Two lines mark the range in the entries below: the one holding "1568x695 pixels." and the one holding "The image size is (1568, 777).". Set down those two and all lines between them, exactly.
*** Opening Records ***
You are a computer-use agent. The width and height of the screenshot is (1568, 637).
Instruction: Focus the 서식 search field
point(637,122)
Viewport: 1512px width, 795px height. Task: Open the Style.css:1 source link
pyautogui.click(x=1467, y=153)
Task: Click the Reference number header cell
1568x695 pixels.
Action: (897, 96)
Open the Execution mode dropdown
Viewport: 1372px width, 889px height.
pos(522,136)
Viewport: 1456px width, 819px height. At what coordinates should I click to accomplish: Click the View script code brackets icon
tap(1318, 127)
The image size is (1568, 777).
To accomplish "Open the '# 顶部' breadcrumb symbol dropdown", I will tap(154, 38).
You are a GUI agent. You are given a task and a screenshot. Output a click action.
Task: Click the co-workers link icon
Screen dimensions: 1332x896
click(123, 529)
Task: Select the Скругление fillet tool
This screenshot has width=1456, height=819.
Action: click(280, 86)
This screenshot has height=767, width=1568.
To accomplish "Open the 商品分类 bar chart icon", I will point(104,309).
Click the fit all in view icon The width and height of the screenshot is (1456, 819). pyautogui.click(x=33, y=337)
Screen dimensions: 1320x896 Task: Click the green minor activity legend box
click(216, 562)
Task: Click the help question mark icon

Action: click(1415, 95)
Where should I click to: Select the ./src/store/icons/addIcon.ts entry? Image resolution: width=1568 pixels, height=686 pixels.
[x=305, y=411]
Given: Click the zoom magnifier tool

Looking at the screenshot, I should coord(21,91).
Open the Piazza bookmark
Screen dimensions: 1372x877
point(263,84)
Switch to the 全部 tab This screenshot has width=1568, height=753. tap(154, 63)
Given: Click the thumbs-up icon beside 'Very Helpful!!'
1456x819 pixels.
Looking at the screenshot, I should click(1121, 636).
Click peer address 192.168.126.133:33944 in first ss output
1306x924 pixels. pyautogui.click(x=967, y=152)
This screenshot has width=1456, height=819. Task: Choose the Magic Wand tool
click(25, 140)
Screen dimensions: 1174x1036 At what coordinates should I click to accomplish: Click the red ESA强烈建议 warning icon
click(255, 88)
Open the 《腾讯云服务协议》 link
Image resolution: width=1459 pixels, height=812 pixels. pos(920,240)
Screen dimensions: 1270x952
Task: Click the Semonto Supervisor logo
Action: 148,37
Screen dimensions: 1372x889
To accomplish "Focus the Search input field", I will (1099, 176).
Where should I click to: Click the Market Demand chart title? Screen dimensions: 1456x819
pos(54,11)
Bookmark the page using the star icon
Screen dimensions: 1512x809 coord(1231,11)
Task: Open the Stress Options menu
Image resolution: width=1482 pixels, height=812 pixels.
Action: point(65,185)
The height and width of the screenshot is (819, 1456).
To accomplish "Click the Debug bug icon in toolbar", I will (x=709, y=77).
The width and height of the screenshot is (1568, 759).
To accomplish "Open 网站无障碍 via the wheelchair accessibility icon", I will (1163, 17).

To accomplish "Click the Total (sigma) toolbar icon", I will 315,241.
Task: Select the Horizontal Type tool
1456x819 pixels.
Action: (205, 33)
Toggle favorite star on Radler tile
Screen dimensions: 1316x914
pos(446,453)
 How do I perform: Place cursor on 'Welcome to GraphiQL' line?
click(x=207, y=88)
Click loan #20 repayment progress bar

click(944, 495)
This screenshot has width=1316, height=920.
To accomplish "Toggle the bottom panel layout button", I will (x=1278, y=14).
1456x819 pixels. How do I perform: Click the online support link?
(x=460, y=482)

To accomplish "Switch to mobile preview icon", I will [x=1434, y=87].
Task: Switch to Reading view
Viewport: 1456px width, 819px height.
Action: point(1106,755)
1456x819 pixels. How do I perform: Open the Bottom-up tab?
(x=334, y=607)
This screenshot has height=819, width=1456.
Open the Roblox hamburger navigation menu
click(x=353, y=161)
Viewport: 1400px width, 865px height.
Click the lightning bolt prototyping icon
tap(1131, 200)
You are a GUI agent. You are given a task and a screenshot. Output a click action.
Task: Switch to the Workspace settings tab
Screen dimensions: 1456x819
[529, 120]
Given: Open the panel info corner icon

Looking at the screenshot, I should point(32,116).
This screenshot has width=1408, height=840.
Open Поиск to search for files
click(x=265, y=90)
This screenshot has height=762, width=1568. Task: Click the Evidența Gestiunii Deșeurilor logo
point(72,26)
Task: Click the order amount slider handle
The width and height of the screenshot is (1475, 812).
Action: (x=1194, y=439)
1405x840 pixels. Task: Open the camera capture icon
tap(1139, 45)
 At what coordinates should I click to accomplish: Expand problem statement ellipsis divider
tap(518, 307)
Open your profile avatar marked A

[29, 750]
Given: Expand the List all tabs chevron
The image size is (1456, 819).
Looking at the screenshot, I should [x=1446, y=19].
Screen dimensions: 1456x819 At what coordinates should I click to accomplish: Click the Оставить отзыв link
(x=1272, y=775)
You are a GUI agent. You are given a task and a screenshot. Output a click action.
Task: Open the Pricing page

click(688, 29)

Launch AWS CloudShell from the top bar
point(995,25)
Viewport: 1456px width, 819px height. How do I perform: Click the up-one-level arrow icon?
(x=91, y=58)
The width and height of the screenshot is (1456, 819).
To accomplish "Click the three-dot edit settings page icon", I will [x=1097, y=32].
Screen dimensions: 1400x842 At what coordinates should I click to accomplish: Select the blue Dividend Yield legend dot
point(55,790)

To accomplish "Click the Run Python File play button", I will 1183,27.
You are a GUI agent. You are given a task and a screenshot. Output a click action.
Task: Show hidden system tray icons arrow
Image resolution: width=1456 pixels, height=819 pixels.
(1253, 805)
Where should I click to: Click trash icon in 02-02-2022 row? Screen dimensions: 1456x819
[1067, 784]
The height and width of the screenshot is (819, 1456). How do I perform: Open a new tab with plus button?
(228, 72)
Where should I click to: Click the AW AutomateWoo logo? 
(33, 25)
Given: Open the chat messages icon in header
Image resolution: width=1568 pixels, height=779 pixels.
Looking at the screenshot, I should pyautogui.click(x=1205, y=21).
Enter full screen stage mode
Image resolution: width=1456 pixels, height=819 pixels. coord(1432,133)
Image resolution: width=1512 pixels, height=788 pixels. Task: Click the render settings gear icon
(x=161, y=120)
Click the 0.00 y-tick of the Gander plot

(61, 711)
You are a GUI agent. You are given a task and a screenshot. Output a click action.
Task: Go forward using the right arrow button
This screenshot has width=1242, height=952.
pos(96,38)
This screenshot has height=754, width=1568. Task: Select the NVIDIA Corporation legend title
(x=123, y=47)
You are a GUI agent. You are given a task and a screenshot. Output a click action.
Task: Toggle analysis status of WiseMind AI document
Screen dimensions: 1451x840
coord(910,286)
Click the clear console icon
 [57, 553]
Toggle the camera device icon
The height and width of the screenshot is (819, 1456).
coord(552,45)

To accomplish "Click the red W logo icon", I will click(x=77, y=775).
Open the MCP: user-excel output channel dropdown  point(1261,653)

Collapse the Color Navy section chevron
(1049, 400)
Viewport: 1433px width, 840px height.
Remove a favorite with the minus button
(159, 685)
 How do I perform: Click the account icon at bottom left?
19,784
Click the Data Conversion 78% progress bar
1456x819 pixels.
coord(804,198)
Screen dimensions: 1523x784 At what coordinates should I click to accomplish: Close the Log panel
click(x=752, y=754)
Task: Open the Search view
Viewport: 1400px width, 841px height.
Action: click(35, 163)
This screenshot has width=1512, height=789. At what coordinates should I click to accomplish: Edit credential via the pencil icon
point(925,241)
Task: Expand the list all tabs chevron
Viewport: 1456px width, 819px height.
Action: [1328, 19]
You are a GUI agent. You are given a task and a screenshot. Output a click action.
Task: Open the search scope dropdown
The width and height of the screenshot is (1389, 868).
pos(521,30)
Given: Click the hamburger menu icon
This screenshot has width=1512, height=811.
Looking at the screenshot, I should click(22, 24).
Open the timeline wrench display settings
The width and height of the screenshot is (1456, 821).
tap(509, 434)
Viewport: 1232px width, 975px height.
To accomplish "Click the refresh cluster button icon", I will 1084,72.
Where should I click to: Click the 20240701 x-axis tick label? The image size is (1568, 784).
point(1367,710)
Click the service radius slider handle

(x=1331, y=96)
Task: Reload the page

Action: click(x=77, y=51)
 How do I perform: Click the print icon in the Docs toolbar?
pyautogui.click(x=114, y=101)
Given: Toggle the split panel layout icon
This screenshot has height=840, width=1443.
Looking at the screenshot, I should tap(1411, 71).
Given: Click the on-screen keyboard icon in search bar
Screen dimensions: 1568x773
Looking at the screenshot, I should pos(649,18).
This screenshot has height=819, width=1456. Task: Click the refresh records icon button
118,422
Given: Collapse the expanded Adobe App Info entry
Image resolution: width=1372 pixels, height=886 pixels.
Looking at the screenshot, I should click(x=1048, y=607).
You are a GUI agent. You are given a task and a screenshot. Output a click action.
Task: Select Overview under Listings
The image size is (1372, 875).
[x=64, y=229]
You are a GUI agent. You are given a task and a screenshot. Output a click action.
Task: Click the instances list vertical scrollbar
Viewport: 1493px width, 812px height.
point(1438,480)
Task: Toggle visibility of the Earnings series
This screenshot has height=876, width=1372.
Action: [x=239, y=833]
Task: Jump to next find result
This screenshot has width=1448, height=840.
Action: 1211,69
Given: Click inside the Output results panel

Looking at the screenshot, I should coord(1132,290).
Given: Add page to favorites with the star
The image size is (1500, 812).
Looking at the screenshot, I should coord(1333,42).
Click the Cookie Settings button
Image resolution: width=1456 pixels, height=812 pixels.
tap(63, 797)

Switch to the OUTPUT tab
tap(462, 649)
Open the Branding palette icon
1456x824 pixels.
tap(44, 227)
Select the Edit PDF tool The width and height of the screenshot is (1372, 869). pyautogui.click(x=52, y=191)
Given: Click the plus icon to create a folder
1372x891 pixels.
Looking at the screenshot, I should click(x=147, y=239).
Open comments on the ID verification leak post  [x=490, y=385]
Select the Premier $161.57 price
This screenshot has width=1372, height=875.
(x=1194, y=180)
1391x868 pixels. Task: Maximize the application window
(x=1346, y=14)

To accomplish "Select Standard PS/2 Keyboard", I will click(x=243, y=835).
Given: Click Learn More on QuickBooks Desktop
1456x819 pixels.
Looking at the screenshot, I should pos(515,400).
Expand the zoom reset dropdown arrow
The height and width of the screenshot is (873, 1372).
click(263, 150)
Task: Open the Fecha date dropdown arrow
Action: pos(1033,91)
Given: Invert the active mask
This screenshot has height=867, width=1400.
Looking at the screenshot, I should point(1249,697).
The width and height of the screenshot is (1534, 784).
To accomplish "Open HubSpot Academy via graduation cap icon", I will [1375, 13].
*** Closing Records ***
◆ **Output below**:
1568x695 pixels.
Action: (897, 96)
Open the Execution mode dropdown
Viewport: 1372px width, 889px height.
pos(522,136)
Viewport: 1456px width, 819px height. At what coordinates should I click to accomplish: Click the View script code brackets icon
tap(1318, 127)
The image size is (1568, 777).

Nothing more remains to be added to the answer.